February 21, 2002
Two sporting events have been in the news lately, and not so much for the sports themselves but for things unrelated to the playing of the games.
When a big event happens, the news business generates two types of stories, the main bar, the chief story that is an overview of what happened; and several sidebars, which is where details both important and trivial are expanded upon.
Sometimes, the sidebars become main stories in and of themselves, and that has been the case with the Super Bowl and Olympics, where the security surrounding the events is being treated with almost the same level of intensity as the events themselves.
I saw this on TV news channels that ran stories gushing about the security at the Super Bowl, and how tight it was, on the Associated Press wire and on new Web sites. Those photos or video sequences of armed men in camouflage fatigues, barbed wire, and people passing through metal detectors and being searched may have made people feel good, but they made me worried.
The Super Bowl seemed to be irrelevant. Sure, there were the sidebars in the sports section on game strategy in the Super Bowl and, afterward, analysis of the game. But the security aspect was the main event.
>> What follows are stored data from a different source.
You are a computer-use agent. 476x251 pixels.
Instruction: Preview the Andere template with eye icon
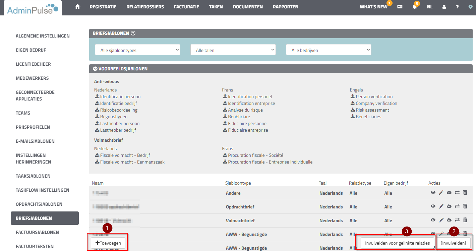(x=433, y=192)
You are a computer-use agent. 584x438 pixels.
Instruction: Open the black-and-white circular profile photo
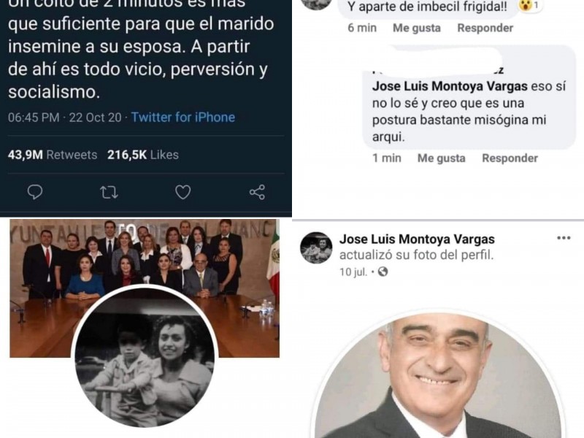[x=145, y=357]
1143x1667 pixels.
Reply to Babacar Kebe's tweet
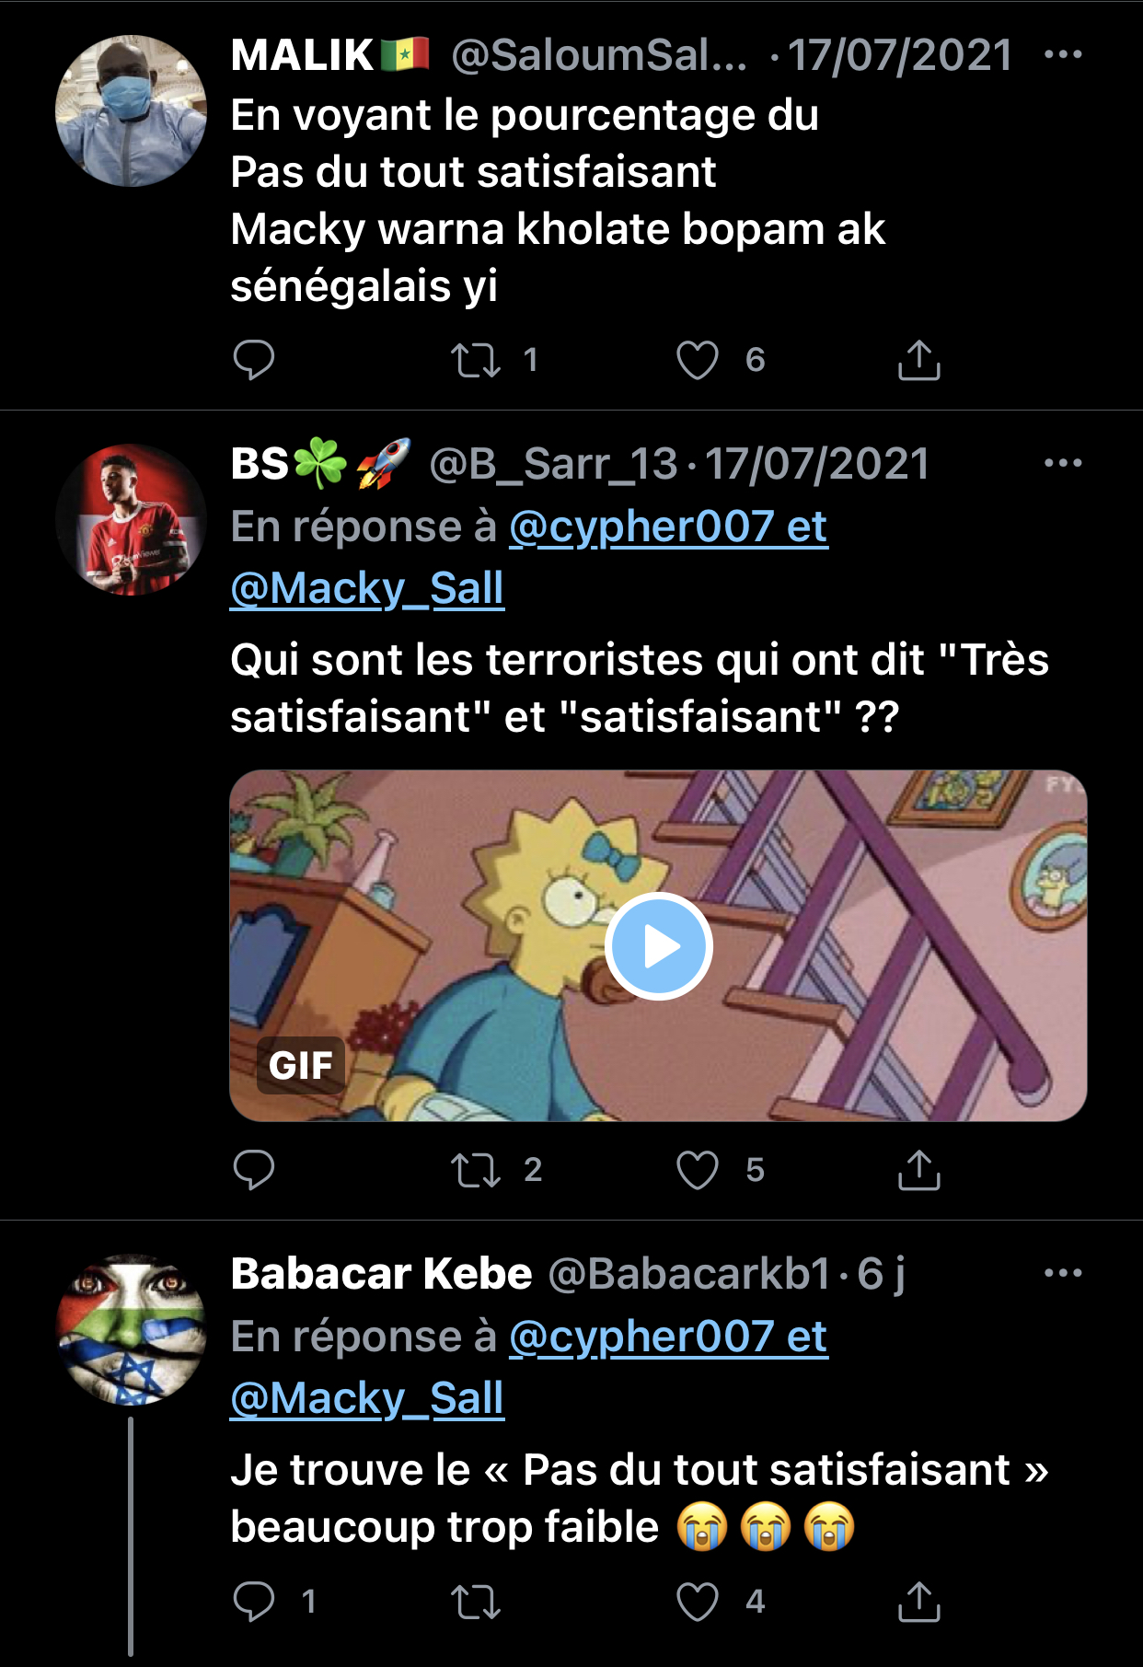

In the Olympics, too, we hear occasionally about favorites to win certain events, and their diseases and personal problems, but security seems to be all that matters otherwise.
I realize that in light of Sept. 11, security has become a concern everywhere, but I wonder if its being overdone. Granted, such views leave one open to accusations, and Ive heard more times than ever, You cant be too careful.
Yet the glorification of security seems designed to accustom us to the presence of armed and uniformed troops at public events, something that may enhance security, or may lessen it as well.
Back when the dot-com boom was big news, there was a class of business news story that some in the business dubbed wealth porn or financial porn. According to the Columbia Journalism Review, these are news stories that don't simply observe the positive cash flow into our Gucci billfolds/Kate Spade purses but make excessively broad generalizations and blindly venerate money.
Now, the hype has toned down as many of those executives profiled are spending more time with their families or testifying or taking the Fifth before Congress, and many of those companies and their employees -- have become history.
In the same vein, I guess we need to get ready for security porn, in which we get to see and hear about every security innovation imaginative humans can figure out and blindly venerate it as the answer to every security problem in existence, though such exposure might defeat the whole purpose of security.
Still, security is obviously good for business the security business.
I read once that in the 80s we were all supposed to get rich selling each other cheeseburgers. My corollary is that in the 90s we were supposed to get rich selling stock to each other, and I suppose in the 00s well all get rich guarding, or being guarded by, each other.